LDRD Seminar Series: ‘Proteolytic Enzymes from Ocean Sediments Archaea’
Protein Crystallographer Karolina Michalska (BIO) will discuss her Laboratory-Directed Research and Development (LDRD) sponsored work at the LDRD Seminar Series presentation Tuesday, Aug. 29, 2017.
“Proteolytic Enzymes from Ocean Sediments Archaea” begins at 12:30 p.m. in the Bldg. 203 Auditorium. All are welcome to attend.
The ocean plays a critical role in the earth’s carbon cycle, with deep-sea sediments acting as the ultimate sink for organic carbon, storing approximately 40 percent of it. At the same time, this cold environment represents one of the richest microbial niches, constituting about one tenth of the total planet biomass. However, the vast majority of these microorganisms have never been grown and characterized in the laboratory, and therefore they been referred to as Microbial Dark Matter (MDM).
These diverse, heterotrophic and widespread microorganisms control carbon flow through organic matter decomposition, yet their impact on ecosystems and major global elemental cycles remains unknown. Nevertheless, sequencing of individual genomes and metagenomes from MDM projects has the potential to reveal novel functionalities and unexpected properties. Recently, single-cell genomics uncovered a number of new key players involved in deep-sea biogeochemistry, such as the miscellaneous crenarchaeotal group and the marine benthic group-D belonging to the kingdom of Archaea. Each of these uncultured microorganisms harbors predicted enzymes that have never been studied. In particular, these widespread archaea encode putative intra- and extra-cellular protein-degrading enzymes (proteases) very likely produced to utilize detrital proteins deposited in sediments as a source of basic nutrients. Consequently, they can contribute to carbon and nitrogen cycling.
The purpose of this project is to produce these uncharacterized proteins in the laboratory and investigate their biochemical and structural properties to understand how marine microorganisms contribute to biogeochemical processes via protein remineralization in sediments. The ability to perform detailed characterizations of enzymes from native subsurface microorganisms, without requiring that those organisms first be grown in pure culture, holds great promise for understanding key carbon transformations in the environment. Some of these new enzymes may yield biomedical and biotechnological applications.
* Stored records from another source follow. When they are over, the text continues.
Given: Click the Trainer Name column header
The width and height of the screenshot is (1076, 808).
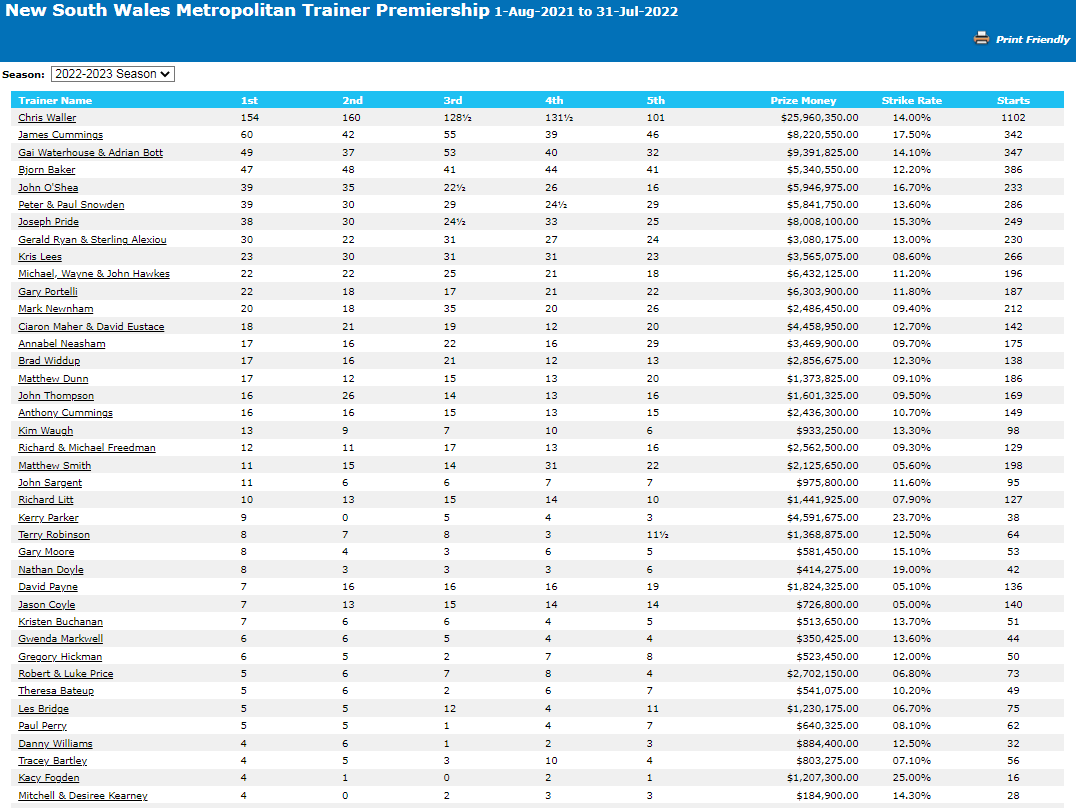Looking at the screenshot, I should tap(55, 100).
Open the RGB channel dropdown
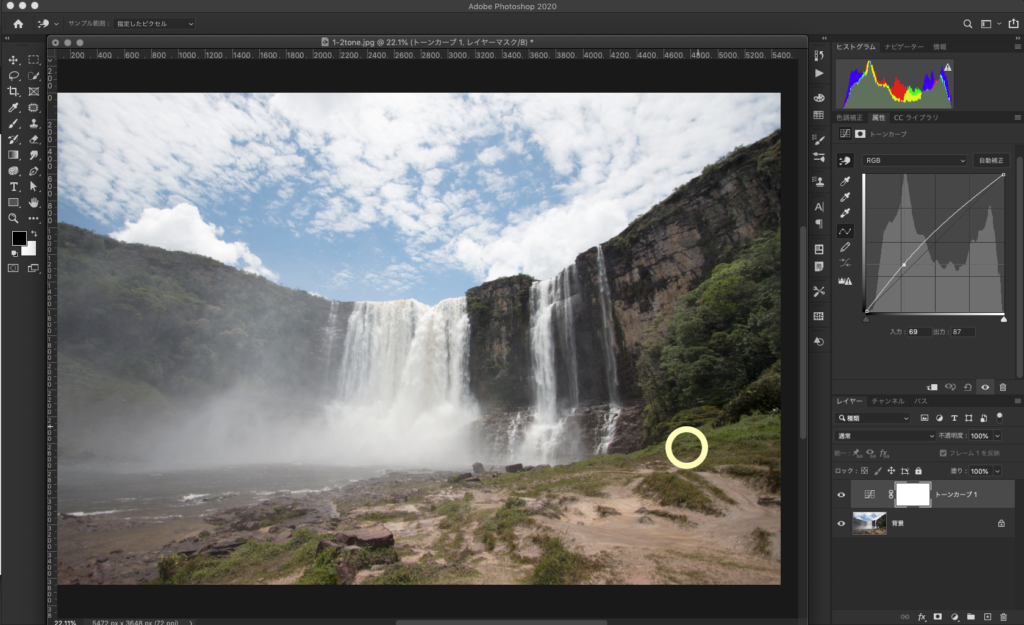1024x625 pixels. click(x=915, y=160)
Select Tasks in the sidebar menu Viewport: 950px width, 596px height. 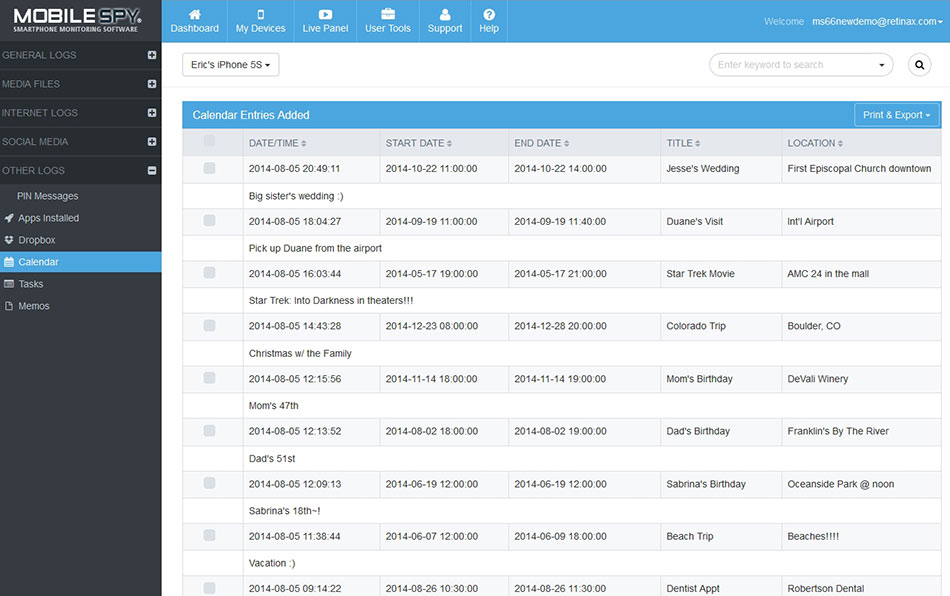pos(31,284)
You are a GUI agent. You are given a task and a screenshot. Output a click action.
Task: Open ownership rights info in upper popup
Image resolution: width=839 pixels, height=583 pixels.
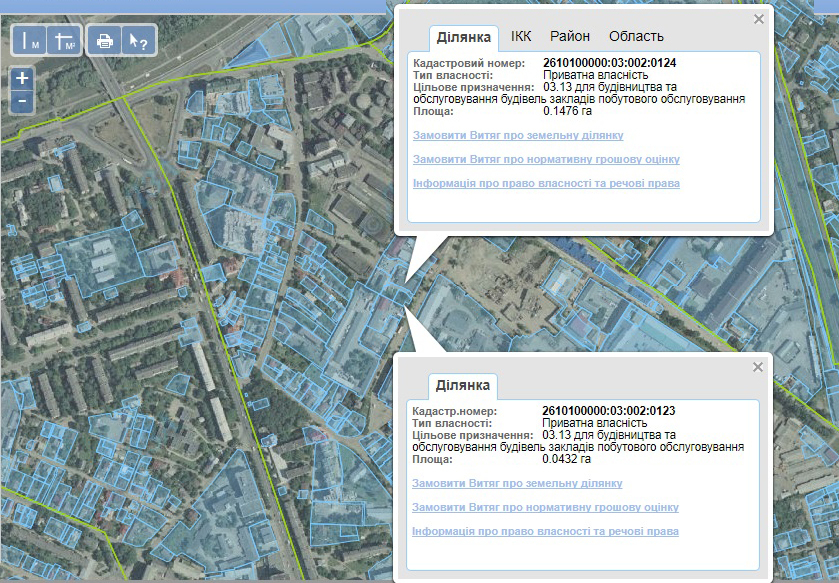[x=546, y=184]
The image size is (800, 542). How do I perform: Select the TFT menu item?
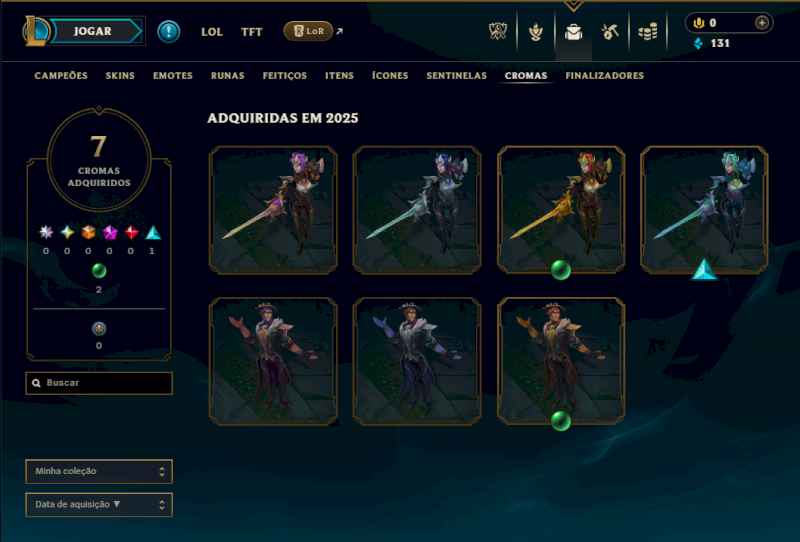pyautogui.click(x=252, y=32)
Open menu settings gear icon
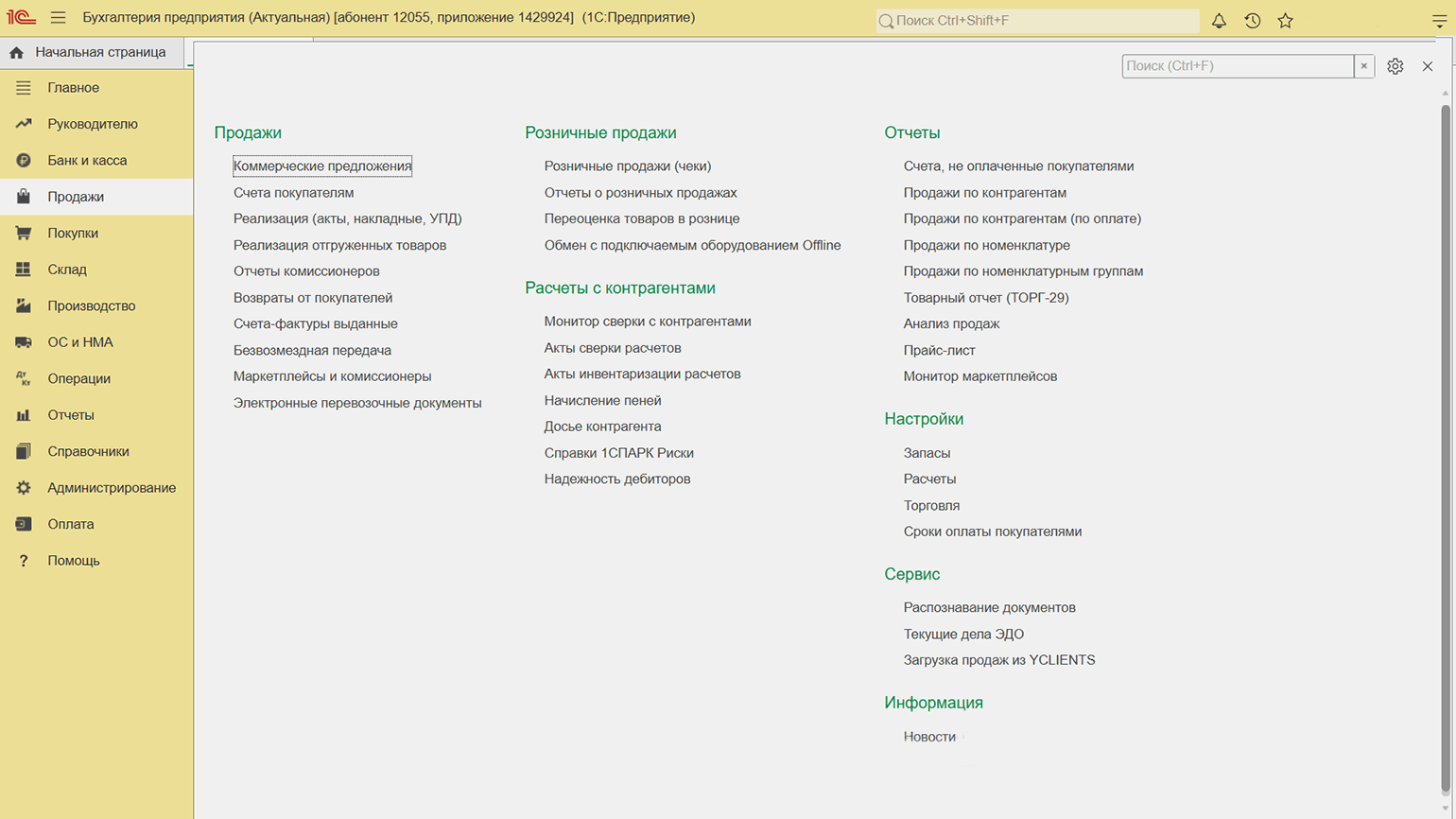Image resolution: width=1456 pixels, height=819 pixels. coord(1395,66)

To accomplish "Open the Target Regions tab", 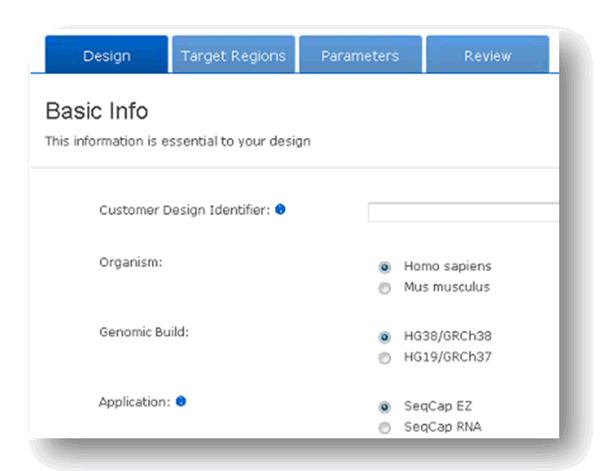I will tap(233, 56).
Karolina Michalska joined Argonne in 2010. Her major interest is structural biology with a focus on protein structure — function relationships in biochemical transformations, primarily in prokaryotes. She has been contributing to two NIH-funded programs: The Midwest Center for Structural Genomics and The Center for Structural Genomics of Infectious Diseases. Recently, Michalska has been focused on structural basis of contact-dependent growth inhibition (CDI) systems — a means of bacterial competition in microbial communities, and evolution and functionality of essential enzymes involved in tryptophan biosynthesis in bacteria. As a member of The Structural Biology Center, she has also studied proteins involved in degradation of abundant biopolymers: cellulose, lignin, chitin and proteins. She has also contributed to the SBC R&D projects.
Michalska is a protein crystallographer in the Biosciences Division and a fellow at the University of Chicago Computation Institute. Prior to joining Argonne, she worked at Adam Mickiewicz University, Poznan, Poland, where she received her Ph.D. in chemistry.